> **GOAL OF THE EXERCISE**
Go through the data that follows and restate each line exactly as it reads.

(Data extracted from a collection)

++++++++++

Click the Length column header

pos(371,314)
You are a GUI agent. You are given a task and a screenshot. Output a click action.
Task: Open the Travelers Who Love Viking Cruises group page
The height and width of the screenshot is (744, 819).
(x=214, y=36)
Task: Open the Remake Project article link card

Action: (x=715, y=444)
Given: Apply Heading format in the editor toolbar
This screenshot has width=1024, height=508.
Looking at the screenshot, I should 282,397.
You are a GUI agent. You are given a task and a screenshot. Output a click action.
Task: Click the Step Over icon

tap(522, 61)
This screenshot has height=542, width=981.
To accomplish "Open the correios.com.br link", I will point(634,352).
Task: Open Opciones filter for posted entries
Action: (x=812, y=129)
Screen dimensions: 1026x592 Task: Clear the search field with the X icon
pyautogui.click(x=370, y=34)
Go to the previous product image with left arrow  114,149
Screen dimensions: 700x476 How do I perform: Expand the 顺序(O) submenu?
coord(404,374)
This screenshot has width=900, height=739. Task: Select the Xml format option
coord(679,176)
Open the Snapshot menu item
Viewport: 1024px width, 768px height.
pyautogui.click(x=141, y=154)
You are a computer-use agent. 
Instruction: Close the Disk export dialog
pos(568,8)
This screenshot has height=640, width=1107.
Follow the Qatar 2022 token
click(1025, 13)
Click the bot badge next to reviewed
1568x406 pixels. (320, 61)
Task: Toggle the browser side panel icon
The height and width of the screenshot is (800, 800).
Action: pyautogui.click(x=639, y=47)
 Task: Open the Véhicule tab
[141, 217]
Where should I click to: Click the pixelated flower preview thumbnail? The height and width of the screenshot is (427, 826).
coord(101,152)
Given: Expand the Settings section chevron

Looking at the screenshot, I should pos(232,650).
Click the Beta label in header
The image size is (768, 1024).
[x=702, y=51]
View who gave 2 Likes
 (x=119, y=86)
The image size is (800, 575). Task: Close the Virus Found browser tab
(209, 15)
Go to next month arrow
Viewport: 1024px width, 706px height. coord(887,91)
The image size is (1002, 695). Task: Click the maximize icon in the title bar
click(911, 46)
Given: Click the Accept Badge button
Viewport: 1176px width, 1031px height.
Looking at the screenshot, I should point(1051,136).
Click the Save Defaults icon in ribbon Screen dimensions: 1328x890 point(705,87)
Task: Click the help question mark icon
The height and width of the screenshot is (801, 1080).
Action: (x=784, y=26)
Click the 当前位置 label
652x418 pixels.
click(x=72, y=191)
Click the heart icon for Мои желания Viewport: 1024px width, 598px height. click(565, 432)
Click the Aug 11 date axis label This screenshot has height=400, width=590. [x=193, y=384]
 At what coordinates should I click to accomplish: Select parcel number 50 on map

++++++++++

> **EXERCISE ANSWER**
Click the Length column header

pos(371,314)
You are a GUI agent. You are given a task and a screenshot. Output a click action.
Task: Open the Travelers Who Love Viking Cruises group page
The height and width of the screenshot is (744, 819).
(x=214, y=36)
Task: Open the Remake Project article link card

Action: (x=715, y=444)
Given: Apply Heading format in the editor toolbar
This screenshot has width=1024, height=508.
Looking at the screenshot, I should 282,397.
You are a GUI agent. You are given a task and a screenshot. Output a click action.
Task: Click the Step Over icon

tap(522, 61)
This screenshot has height=542, width=981.
To accomplish "Open the correios.com.br link", I will point(634,352).
Task: Open Opciones filter for posted entries
Action: (x=812, y=129)
Screen dimensions: 1026x592 Task: Clear the search field with the X icon
pyautogui.click(x=370, y=34)
Go to the previous product image with left arrow  114,149
Screen dimensions: 700x476 How do I perform: Expand the 顺序(O) submenu?
coord(404,374)
This screenshot has width=900, height=739. Task: Select the Xml format option
coord(679,176)
Open the Snapshot menu item
Viewport: 1024px width, 768px height.
pyautogui.click(x=141, y=154)
You are a computer-use agent. 
Instruction: Close the Disk export dialog
pos(568,8)
This screenshot has height=640, width=1107.
Follow the Qatar 2022 token
click(1025, 13)
Click the bot badge next to reviewed
1568x406 pixels. (320, 61)
Task: Toggle the browser side panel icon
The height and width of the screenshot is (800, 800).
Action: pyautogui.click(x=639, y=47)
 Task: Open the Véhicule tab
[141, 217]
Where should I click to: Click the pixelated flower preview thumbnail? The height and width of the screenshot is (427, 826).
coord(101,152)
Given: Expand the Settings section chevron

Looking at the screenshot, I should pos(232,650).
Click the Beta label in header
The image size is (768, 1024).
[x=702, y=51]
View who gave 2 Likes
 (x=119, y=86)
The image size is (800, 575). Task: Close the Virus Found browser tab
(209, 15)
Go to next month arrow
Viewport: 1024px width, 706px height. coord(887,91)
The image size is (1002, 695). Task: Click the maximize icon in the title bar
click(911, 46)
Given: Click the Accept Badge button
Viewport: 1176px width, 1031px height.
Looking at the screenshot, I should point(1051,136).
Click the Save Defaults icon in ribbon Screen dimensions: 1328x890 point(705,87)
Task: Click the help question mark icon
The height and width of the screenshot is (801, 1080).
Action: (x=784, y=26)
Click the 当前位置 label
652x418 pixels.
click(x=72, y=191)
Click the heart icon for Мои желания Viewport: 1024px width, 598px height. click(565, 432)
Click the Aug 11 date axis label This screenshot has height=400, width=590. [x=193, y=384]
 At what coordinates should I click to accomplish: Select parcel number 50 on map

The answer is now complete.